Once the malicious app is installed and executed, it leads to the simulation of ad clicks by the malware without the victim’s knowledge. Additionally, Clicker malware starts its activities one hour after it has been downloaded to conceal its real intentions and stay under the radar.
Cybersecurity researcher at McAfree, SangRyol Ryu, commented on the discovery.”Clicker malware targets illicit advertising revenue and can disrupt the mobile advertising ecosystem”, he said, adding that the activities of the malware are completely under the radar.
Clicker apps are a special type of adware that loads ads in backgrounds or invisible frames and clicks them to generate revenue for their operators. The impact on the device may include increased battery usage, overheating, a reduction in performance, as well as inflated mobile data charges.

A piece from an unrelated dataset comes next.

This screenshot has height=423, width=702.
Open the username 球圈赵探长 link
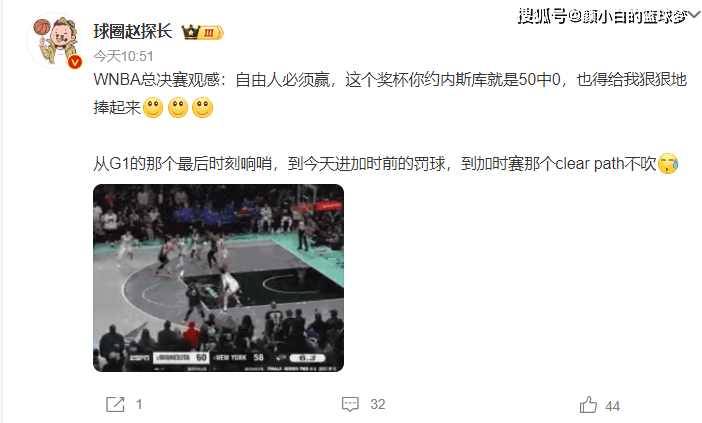[133, 32]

DxClean Has Been Downloaded Over 5 Million Times
The leader of the bunch is DxClean, which has been installed more than 5 million times before it was discovered and removed. Surprisingly, the app had a positive user rating of 4.1 out of 5 stars.
DxClean serves as a system cleaner and optimizer. According to its service description, it discovers the causes of system shutdowns and stops advertisement annoyances. However, in the real sense, it does the exact opposite of its supposed function in the background.
The Malware Mimics Users’ Behavior
After the launch, the apps download their configuration through a remote location at the HTTP request. It then registers a Firebase Cloud Message (FCM) listener to receive the push messages. These contain instructions for the clickers, including the parameters to use and the functions to call.
When certain conditions are met with an FCM message, the Clickers apps start working on the installed device. It performs a lot of functions, including visiting sites and browsing them in the background while mimicking the users’ behavior. ‘com.liveposting’ manages the hidden adware while the ‘click.cas’ component handles the auto-clicking function.